Caheracullin, Cregganna Beg, Co. Galway
Co. Galway |
Ringforts
What looks, at first glance, like a rough scatter of stone across a Galway hillside turns out to be the remains of a cashel, an early medieval stone-walled enclosure, its circular outline still just about legible beneath centuries of collapse and agricultural reworking.
The site in Cregganna Beg sits on a rise in rocky scrubland, and measures around 32 metres in diameter. That is not a small structure, but you would be forgiven for missing it entirely: a later field wall has been laid directly over the original drystone construction, and a separate field wall cuts straight across the interior from east to west, slicing through what would once have been an enclosed and purposeful space.

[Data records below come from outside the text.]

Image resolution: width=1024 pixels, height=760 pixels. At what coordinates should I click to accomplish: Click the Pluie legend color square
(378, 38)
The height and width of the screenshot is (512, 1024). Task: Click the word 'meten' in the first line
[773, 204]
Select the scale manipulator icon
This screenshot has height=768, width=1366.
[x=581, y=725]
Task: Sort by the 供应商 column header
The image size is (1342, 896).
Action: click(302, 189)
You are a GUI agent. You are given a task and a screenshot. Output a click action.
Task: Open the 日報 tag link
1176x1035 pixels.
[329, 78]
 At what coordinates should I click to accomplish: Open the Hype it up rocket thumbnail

Cashels of this kind were typically built during the early medieval period in Ireland, functioning as enclosed farmsteads or settlement sites for a family group of some standing. The drystone technique, fitted stone without mortar, was well suited to the rocky landscapes of Connacht, where building material was rarely in short supply. What makes Caheracullin of particular note, despite its poor state of preservation, is the presence of a souterrain in the interior. Souterrains are underground stone-lined passages or chambers, likely used for storage or as places of refuge, and they are frequently associated with cashels across Ireland. Later generations apparently found the enclosure's walls more useful as a ready-made field boundary than as something worth preserving, a fate common to many such monuments across the west of Ireland. The site was noted by Holt in 1912 and appears in subsequent surveys by O'Flanagan and McCaffrey across the mid-twentieth century, suggesting it has attracted at least passing scholarly attention even in its diminished condition.